Provided records:

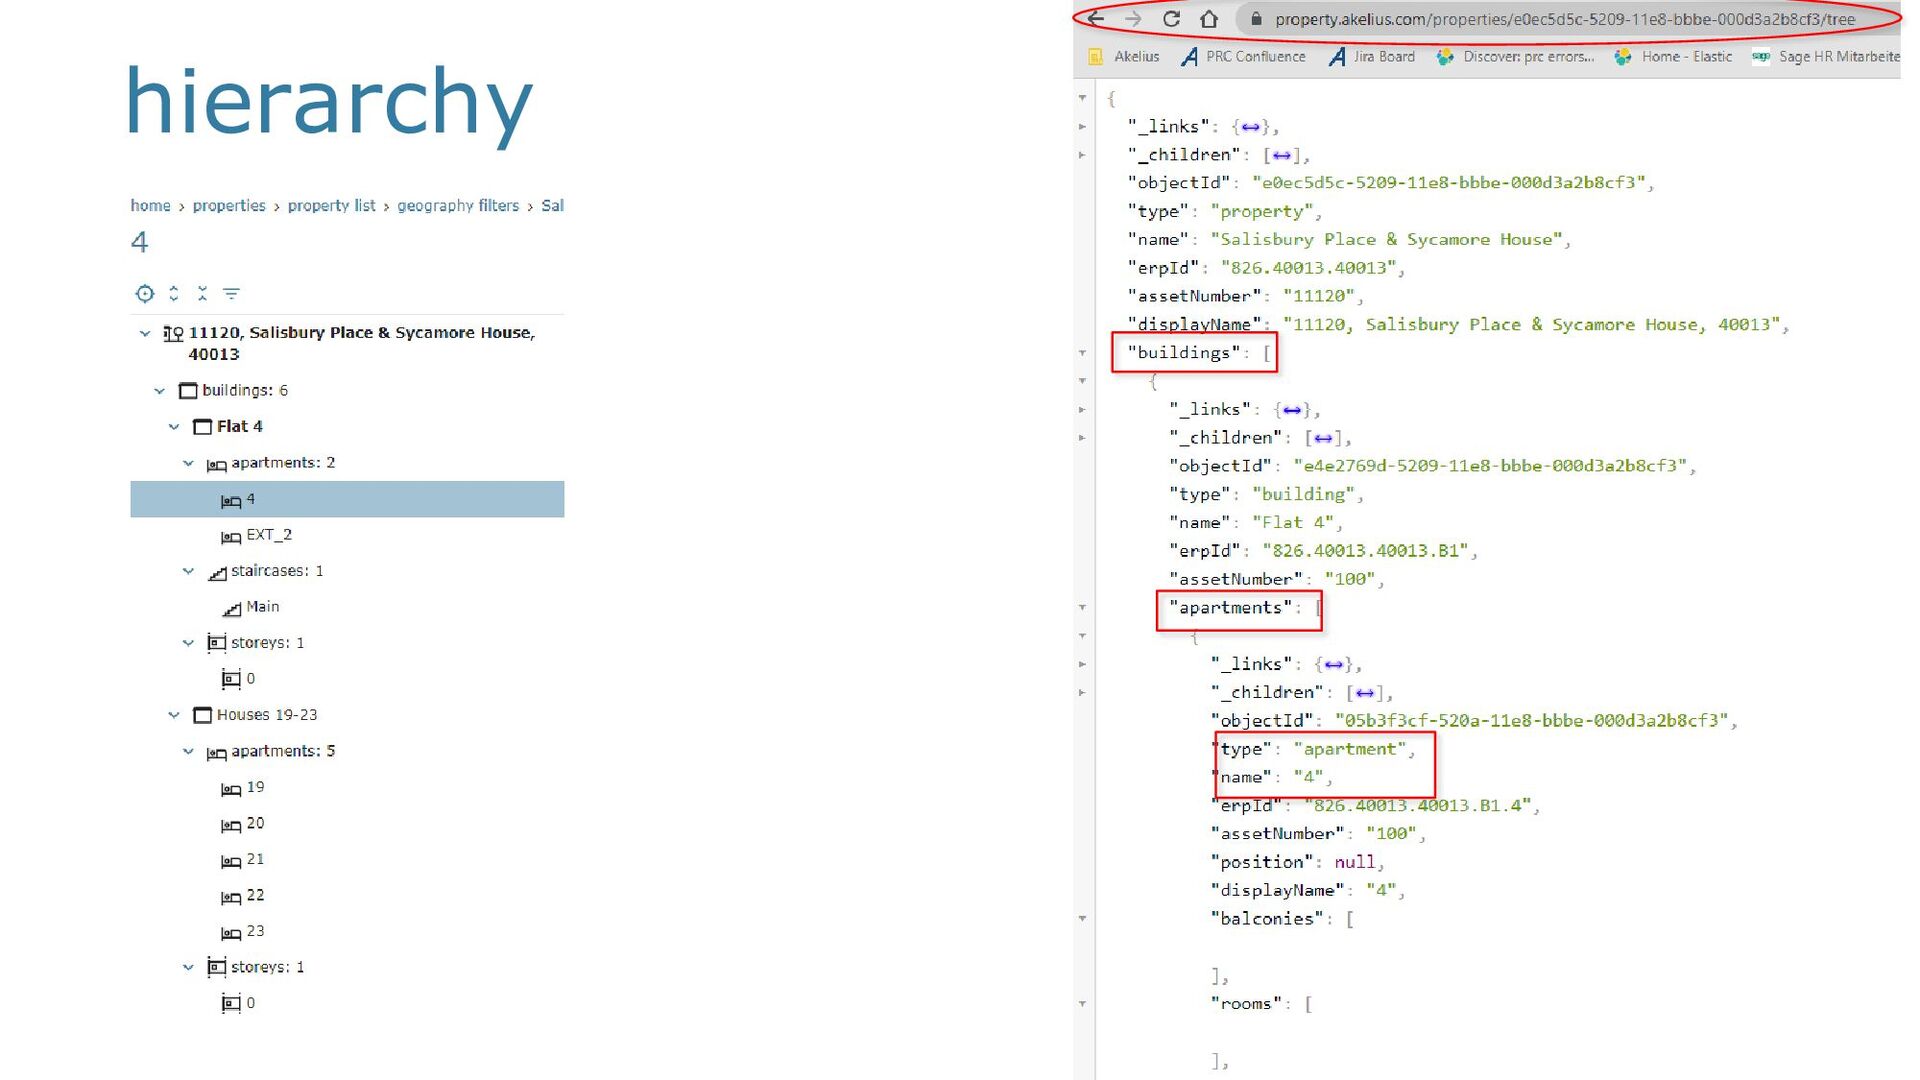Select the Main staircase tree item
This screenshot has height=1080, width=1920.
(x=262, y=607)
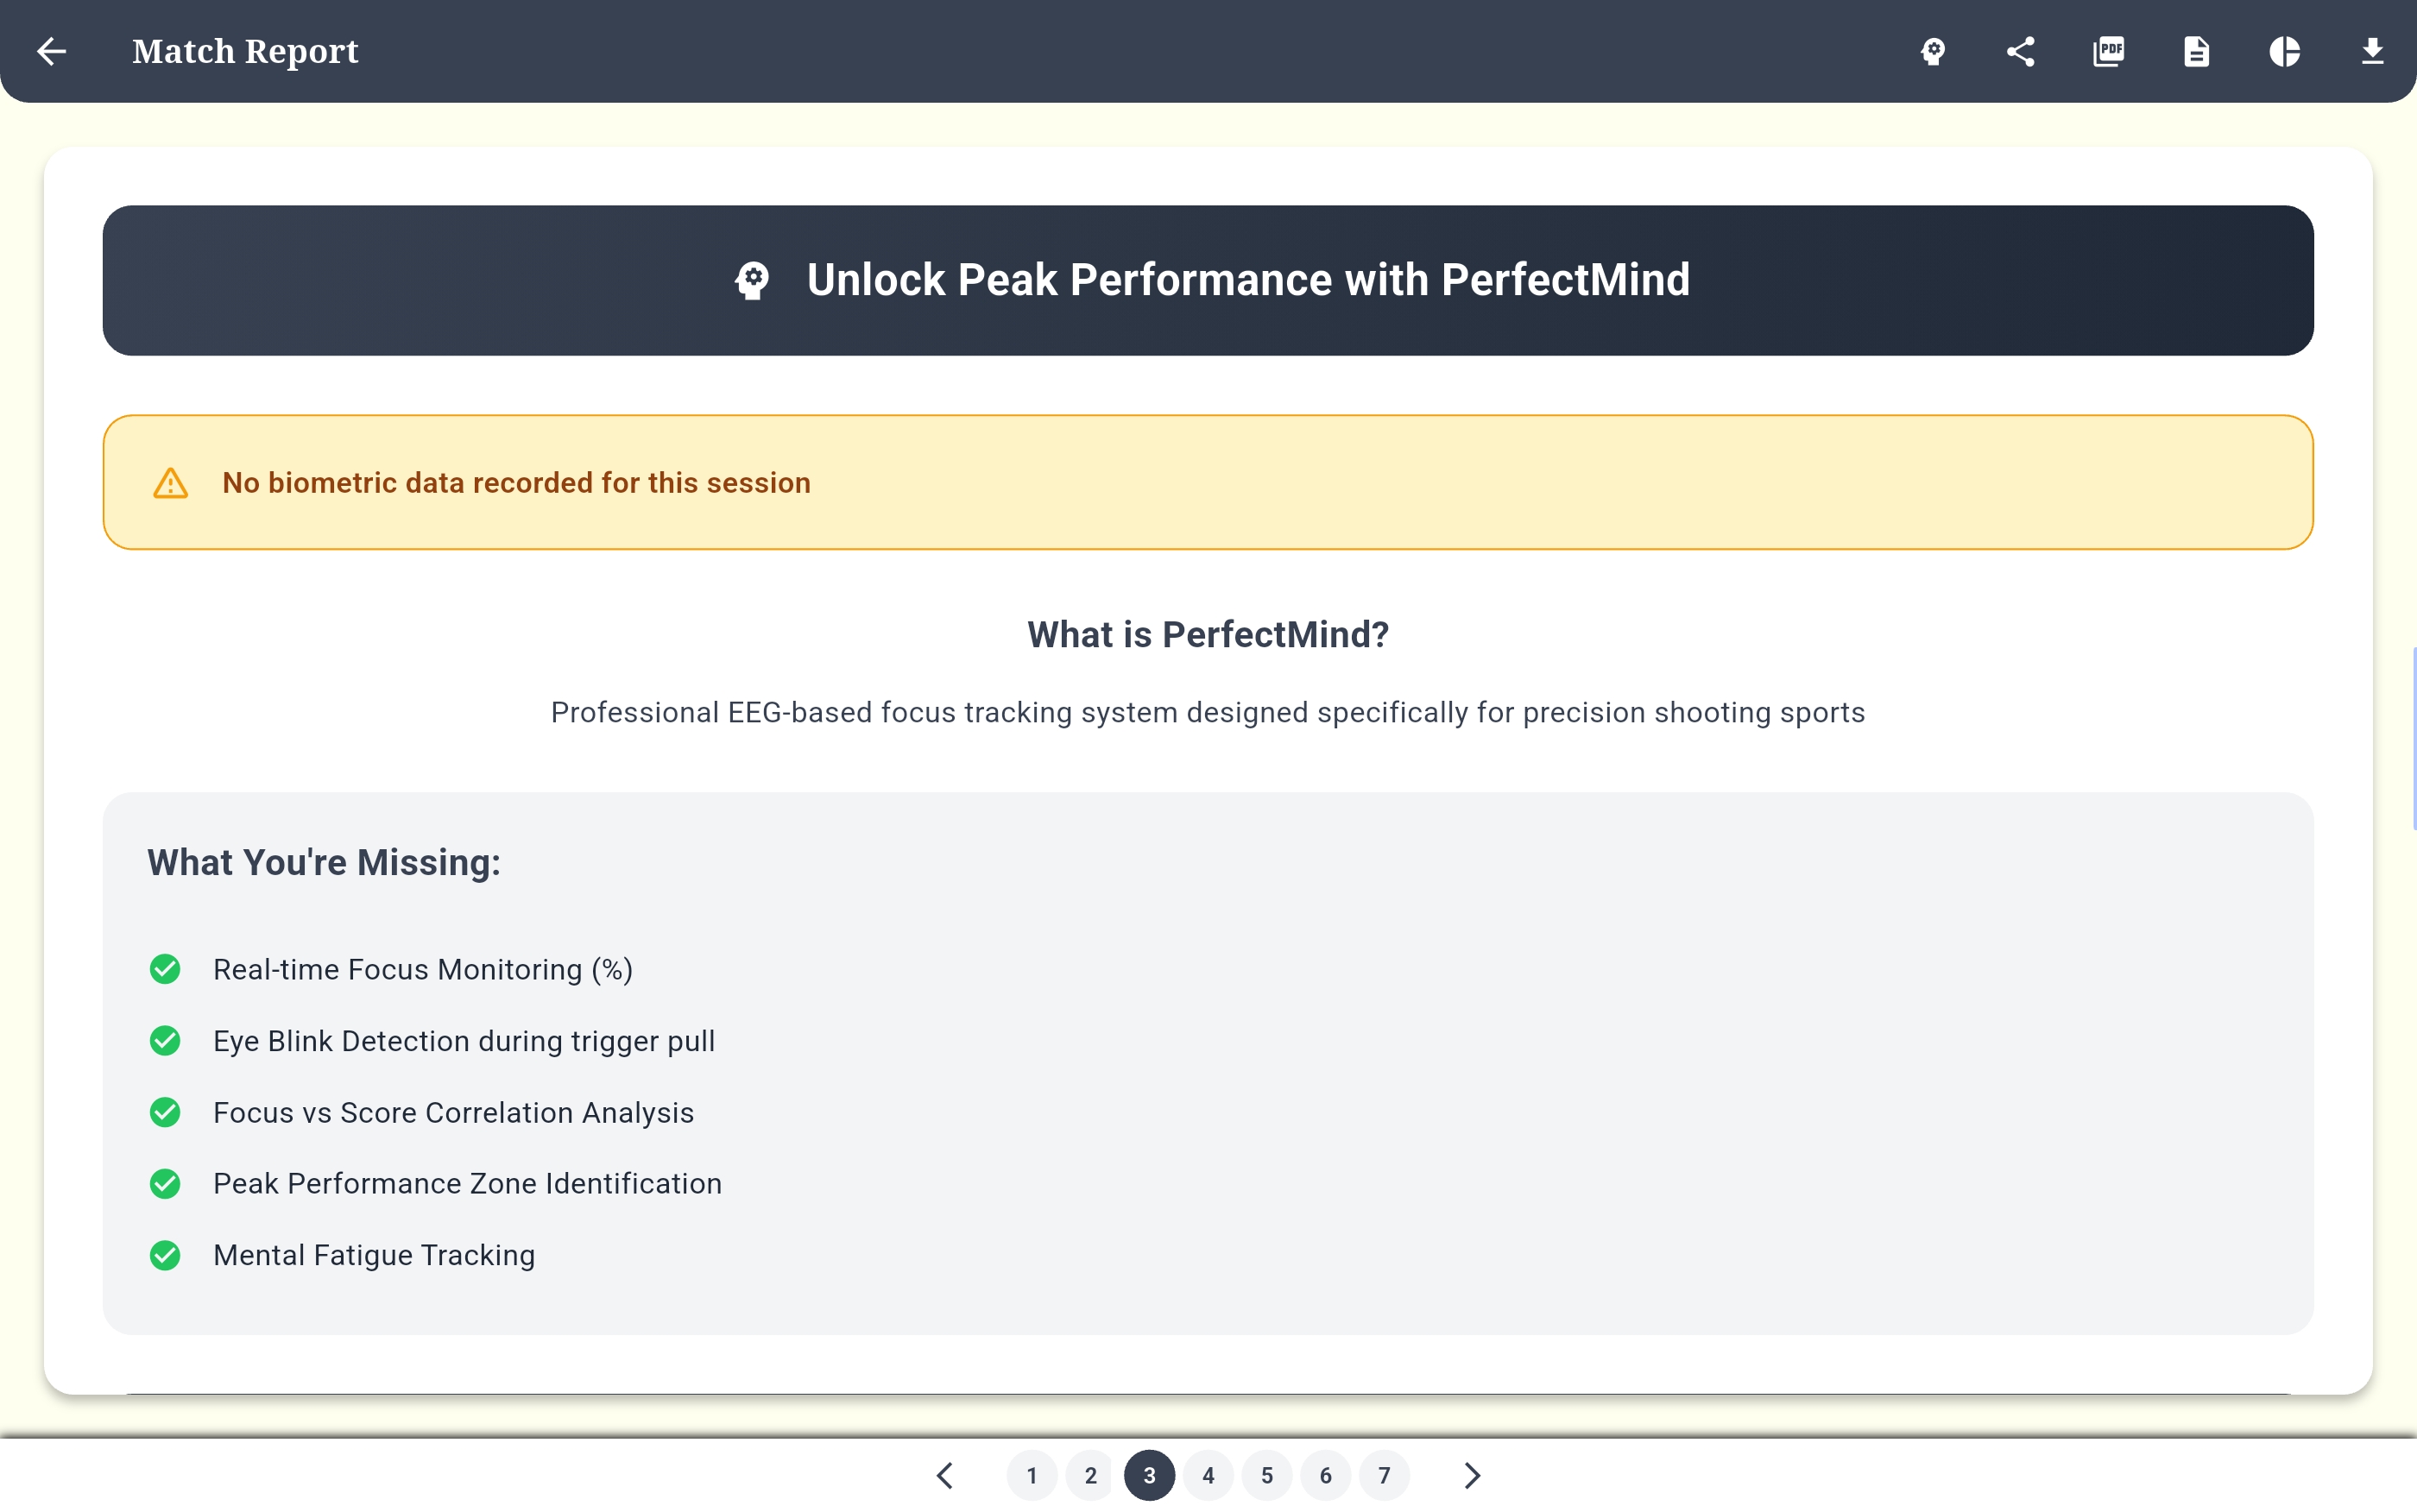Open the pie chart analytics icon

--

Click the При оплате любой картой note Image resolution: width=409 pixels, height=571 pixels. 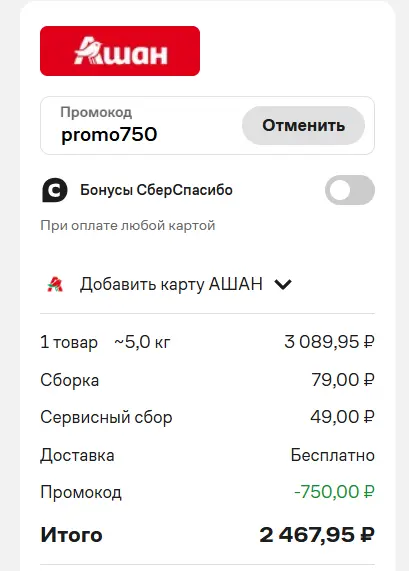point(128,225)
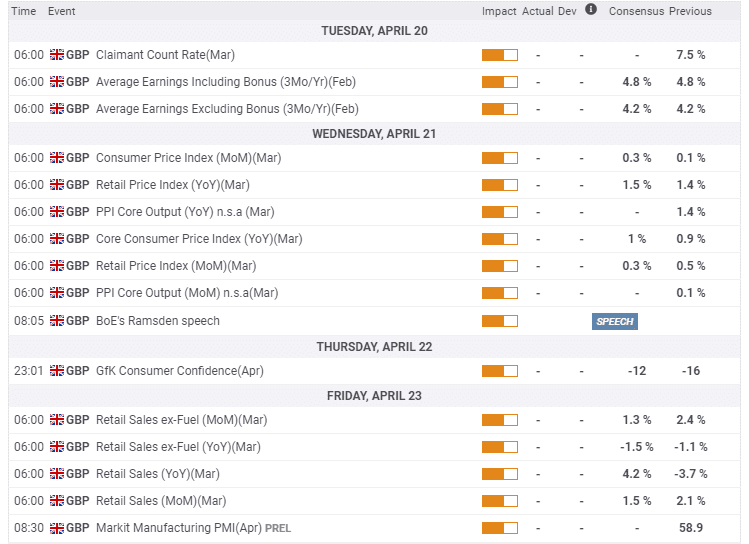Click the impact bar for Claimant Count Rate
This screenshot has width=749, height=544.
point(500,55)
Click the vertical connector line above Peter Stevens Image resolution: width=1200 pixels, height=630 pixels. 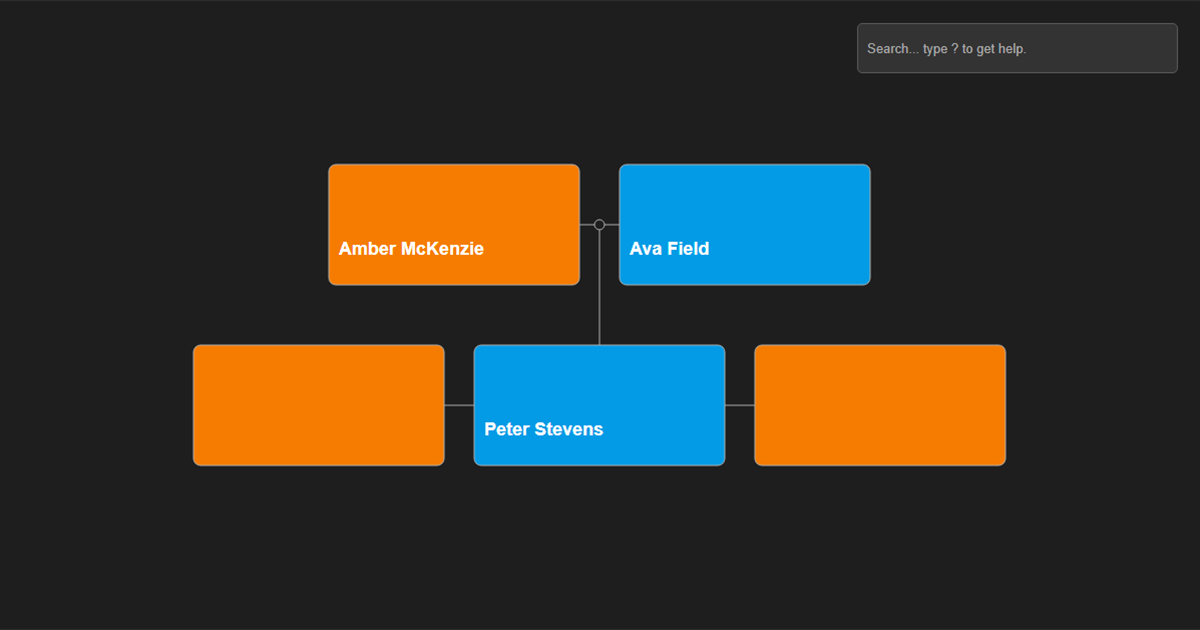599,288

* * *

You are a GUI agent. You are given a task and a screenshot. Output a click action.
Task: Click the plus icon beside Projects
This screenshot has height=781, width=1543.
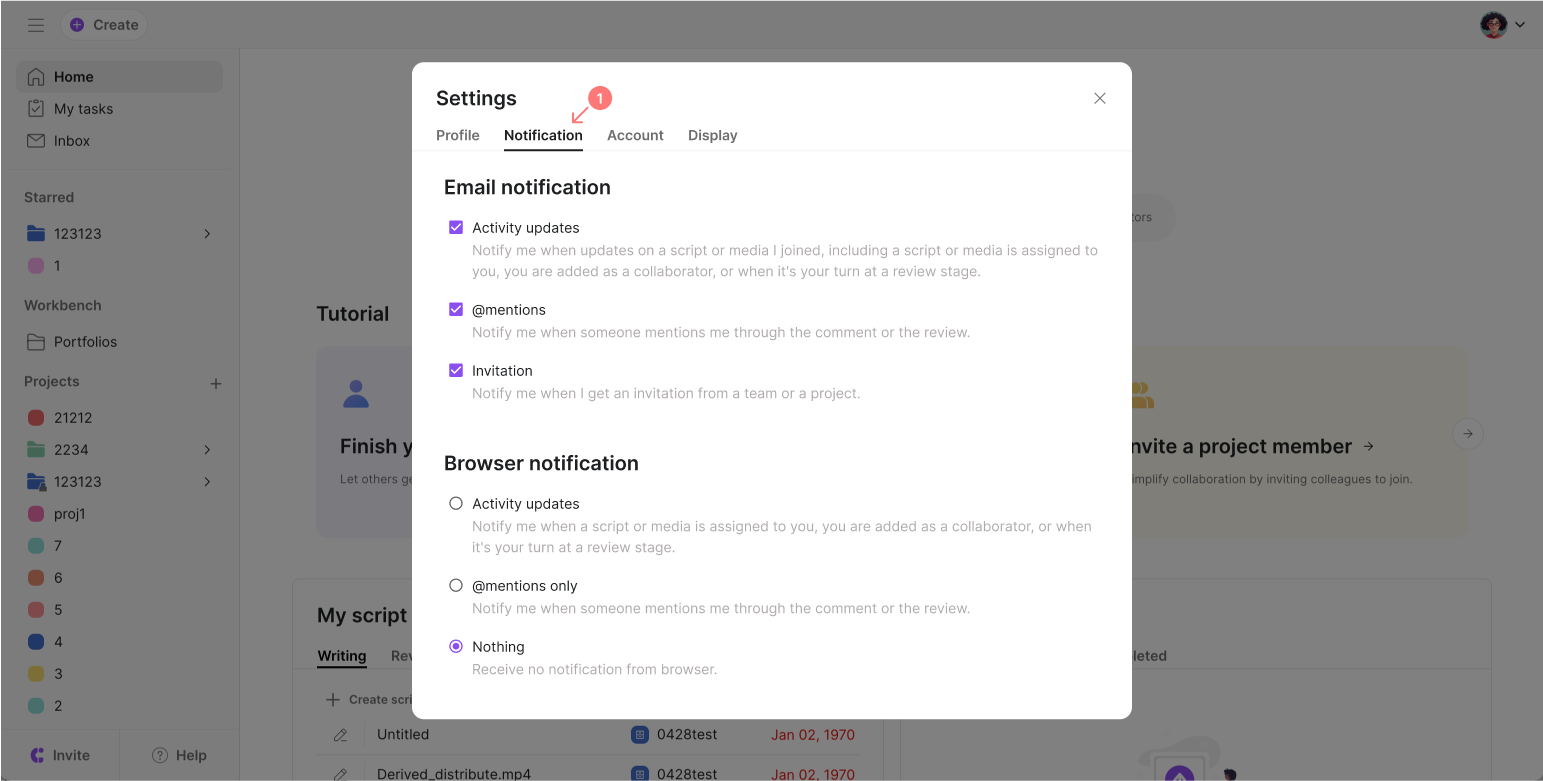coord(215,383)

Requirement: Copy the lines of the records verbatim, starting at the line containing "Select the Main staircase tree item" and ending at the line containing "Open the pie chart analytics icon", with both of those lines included. Omit the pictures from your copy.

Task result:
Select the Main staircase tree item
This screenshot has height=1080, width=1920.
(x=262, y=607)
Open the pie chart analytics icon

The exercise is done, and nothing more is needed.